Continuing the discussion from Replicas across availability zones:

I am planning to implement the same thing and looking to prevent having the entire cluster go down when an AZ goes down. I am a little lost in the terminology, most specifically the seemingly interchangeable use of servers, nodes, alphas and zeros.

In the second diagram from @nickpoorman’s post if he lost say, AZ-1, would the cluster go down because there is not a majority of alphas to run Group1? Also, when it says the number of replicas is the number of nodes for a group I assume that refers to the number of Alphas and that the number of zeros does not come into play for a quorum? I also assume that the number of Alpha nodes must be a multiple of the number of replicas specified for the failover to work properly?

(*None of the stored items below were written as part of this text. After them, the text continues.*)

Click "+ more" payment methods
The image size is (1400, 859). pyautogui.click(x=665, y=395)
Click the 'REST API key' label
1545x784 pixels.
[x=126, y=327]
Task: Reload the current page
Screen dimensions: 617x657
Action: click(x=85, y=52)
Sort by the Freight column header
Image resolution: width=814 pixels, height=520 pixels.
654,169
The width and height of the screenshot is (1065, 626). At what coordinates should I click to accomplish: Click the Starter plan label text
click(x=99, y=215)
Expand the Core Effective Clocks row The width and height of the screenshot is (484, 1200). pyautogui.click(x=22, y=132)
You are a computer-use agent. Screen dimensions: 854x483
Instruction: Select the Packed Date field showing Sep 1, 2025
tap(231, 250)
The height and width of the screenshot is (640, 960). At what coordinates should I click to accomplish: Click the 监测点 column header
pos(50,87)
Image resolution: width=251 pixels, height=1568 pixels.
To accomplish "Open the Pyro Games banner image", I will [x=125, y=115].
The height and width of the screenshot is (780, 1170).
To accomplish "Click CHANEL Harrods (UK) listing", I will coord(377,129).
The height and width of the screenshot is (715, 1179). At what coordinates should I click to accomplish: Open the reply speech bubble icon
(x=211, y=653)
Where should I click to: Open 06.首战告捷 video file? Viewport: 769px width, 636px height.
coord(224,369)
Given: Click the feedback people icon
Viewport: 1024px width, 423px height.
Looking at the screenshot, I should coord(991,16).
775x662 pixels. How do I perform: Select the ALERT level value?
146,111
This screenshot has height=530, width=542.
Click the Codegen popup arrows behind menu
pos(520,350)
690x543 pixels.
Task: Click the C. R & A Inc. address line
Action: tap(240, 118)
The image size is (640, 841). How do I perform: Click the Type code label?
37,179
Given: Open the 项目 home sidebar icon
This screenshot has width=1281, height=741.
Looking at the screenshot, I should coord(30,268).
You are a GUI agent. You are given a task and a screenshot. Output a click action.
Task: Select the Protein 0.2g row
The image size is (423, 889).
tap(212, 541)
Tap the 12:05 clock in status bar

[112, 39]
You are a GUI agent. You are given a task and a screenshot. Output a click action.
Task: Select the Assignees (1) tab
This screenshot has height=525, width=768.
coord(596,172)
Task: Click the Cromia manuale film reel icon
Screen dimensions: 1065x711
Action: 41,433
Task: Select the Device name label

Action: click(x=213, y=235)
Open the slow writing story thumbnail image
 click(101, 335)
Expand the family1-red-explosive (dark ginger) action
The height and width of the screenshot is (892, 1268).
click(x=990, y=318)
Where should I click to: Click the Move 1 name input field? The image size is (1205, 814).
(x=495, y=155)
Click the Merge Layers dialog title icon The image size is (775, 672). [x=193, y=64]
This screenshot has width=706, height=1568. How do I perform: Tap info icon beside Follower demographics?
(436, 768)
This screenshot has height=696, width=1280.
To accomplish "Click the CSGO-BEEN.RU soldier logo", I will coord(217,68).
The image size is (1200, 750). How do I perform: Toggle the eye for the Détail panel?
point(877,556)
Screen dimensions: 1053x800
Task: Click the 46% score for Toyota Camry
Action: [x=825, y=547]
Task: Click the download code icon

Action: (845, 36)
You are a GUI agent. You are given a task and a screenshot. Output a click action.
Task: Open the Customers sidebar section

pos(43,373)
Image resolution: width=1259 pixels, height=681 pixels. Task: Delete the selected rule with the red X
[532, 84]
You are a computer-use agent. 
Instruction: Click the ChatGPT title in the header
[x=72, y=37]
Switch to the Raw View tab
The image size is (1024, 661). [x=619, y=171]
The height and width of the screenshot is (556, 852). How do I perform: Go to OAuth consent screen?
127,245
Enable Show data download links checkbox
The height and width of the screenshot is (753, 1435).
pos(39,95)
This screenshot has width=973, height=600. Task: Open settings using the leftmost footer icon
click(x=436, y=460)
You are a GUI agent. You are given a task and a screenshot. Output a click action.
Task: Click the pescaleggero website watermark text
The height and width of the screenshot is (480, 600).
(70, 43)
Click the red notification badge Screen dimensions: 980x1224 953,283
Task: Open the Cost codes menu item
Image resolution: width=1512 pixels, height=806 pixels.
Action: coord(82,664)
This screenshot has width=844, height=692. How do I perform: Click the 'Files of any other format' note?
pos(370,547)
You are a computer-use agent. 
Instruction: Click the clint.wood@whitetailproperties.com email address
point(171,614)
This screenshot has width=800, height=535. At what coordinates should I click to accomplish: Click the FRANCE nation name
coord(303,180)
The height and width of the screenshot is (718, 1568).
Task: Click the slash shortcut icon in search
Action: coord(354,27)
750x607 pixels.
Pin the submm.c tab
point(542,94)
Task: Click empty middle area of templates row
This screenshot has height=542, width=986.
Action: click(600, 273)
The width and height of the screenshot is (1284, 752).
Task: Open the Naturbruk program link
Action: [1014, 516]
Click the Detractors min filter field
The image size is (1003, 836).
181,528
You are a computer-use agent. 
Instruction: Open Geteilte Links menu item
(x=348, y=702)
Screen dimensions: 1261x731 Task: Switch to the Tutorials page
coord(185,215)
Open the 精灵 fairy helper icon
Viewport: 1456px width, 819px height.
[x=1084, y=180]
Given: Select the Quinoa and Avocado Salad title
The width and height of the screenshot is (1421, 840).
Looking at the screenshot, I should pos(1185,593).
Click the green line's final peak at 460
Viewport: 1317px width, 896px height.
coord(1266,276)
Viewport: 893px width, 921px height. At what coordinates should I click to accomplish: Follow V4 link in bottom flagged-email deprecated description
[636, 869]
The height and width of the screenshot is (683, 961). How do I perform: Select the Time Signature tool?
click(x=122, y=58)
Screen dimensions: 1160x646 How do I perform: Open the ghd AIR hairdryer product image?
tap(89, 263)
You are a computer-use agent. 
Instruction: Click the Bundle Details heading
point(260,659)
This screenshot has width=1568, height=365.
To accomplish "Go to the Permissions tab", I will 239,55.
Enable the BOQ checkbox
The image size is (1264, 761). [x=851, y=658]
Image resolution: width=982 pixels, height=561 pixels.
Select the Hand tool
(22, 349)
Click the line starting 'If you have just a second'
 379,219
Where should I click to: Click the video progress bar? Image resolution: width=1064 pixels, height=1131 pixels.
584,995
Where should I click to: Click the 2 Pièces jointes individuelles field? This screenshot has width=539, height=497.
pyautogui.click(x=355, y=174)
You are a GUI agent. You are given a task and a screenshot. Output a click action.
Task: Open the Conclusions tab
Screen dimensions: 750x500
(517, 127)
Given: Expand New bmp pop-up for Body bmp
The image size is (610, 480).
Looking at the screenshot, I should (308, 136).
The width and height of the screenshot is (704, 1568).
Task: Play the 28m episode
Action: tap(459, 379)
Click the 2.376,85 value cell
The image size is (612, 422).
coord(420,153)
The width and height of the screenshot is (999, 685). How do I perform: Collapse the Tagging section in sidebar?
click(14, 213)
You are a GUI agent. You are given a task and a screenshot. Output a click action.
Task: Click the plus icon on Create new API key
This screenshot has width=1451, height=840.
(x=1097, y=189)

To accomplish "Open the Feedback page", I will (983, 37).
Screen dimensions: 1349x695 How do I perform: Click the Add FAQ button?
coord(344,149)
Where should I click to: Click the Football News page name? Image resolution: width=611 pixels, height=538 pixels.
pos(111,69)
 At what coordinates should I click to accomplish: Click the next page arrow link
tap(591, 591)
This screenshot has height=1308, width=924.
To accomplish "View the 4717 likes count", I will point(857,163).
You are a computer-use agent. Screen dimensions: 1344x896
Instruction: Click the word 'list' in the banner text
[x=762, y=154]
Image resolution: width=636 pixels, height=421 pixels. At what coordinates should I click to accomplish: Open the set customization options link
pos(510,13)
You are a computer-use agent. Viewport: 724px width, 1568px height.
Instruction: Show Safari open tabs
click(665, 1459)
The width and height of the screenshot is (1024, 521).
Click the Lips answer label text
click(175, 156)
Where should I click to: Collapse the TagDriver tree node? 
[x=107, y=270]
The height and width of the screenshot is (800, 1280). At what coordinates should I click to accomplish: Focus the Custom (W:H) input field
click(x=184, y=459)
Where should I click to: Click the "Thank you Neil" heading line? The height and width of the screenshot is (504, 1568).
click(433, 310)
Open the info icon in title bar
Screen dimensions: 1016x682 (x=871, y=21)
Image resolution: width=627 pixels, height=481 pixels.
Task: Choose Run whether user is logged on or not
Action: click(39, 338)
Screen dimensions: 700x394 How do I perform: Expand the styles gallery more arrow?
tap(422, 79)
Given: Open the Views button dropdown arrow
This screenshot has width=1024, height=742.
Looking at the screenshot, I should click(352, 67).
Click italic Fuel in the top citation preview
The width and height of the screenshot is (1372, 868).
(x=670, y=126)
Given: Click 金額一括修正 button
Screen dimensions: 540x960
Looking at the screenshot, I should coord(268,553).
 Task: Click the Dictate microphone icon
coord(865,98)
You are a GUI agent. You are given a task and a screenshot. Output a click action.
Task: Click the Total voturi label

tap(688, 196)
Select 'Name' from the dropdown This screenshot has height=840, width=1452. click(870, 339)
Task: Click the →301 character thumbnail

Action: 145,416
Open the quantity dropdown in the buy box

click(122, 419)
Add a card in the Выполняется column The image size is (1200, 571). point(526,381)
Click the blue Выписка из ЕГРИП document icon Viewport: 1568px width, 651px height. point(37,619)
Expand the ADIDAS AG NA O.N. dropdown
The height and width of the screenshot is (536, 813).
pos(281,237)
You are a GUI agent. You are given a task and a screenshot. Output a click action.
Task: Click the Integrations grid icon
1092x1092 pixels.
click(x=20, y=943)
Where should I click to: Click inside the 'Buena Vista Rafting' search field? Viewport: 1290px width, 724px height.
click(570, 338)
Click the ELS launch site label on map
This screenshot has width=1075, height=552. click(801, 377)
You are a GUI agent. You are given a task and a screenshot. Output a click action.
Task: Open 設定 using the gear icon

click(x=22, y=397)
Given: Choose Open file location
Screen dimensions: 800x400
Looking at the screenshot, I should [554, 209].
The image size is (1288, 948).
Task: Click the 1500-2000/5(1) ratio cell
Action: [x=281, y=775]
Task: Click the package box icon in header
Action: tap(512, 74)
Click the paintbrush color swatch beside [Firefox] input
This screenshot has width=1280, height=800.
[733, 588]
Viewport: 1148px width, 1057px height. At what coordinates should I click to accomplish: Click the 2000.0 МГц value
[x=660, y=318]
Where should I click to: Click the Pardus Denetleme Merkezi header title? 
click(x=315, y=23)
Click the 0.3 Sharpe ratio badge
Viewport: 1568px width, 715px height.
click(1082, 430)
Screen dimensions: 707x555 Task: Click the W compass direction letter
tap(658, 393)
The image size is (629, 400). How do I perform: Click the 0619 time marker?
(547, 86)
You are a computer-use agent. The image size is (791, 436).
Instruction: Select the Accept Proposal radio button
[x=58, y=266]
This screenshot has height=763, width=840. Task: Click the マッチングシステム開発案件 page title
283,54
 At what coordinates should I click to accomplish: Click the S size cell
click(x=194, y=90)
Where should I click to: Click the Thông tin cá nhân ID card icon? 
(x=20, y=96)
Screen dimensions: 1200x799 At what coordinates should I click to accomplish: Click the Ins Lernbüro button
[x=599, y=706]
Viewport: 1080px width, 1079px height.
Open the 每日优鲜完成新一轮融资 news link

In the raft=‘group=…’ I am assuming that refers to the raft id provided in the zero command so given a zero command of…

dgraph zero --my=zero0:5080 --replicas 3 --raft=“idx=0”

then the alpha command would be

dgraph alpha --my=alpha1:7080 --zero=zero0:5080 --raft=‘group=0’

From which I infer that I need to have at least one zero for each group. May I have 2 zeros per group

that I could distribute across AZs equally? as in…

AZ-1

dgraph zero --my=zero0:5080 --replicas 3 --raft=“idx=0”

AZ-2

dgraph zero --my=zero0:5080 --replicas 3 --raft=“idx=0”

So, to keep the cluster up when an AZ goes down I would need replicas=5 and cross at least 3 AZs (ignoring latency issues for now)

AZ-1 Alphas

Group-1, Group-1, Group-2

Zero0

AZ-2 Alphas

Group-1, Group-1, Group-2, Group-2

Zero1

AZ-3 Alphas

Group-2, Group-2, Group-1

Zero2

And in that way losing one AZ would never take out a majority of the Alphas in a quorum.

Is that correct? And how many zeros should I have and how should I distribute them?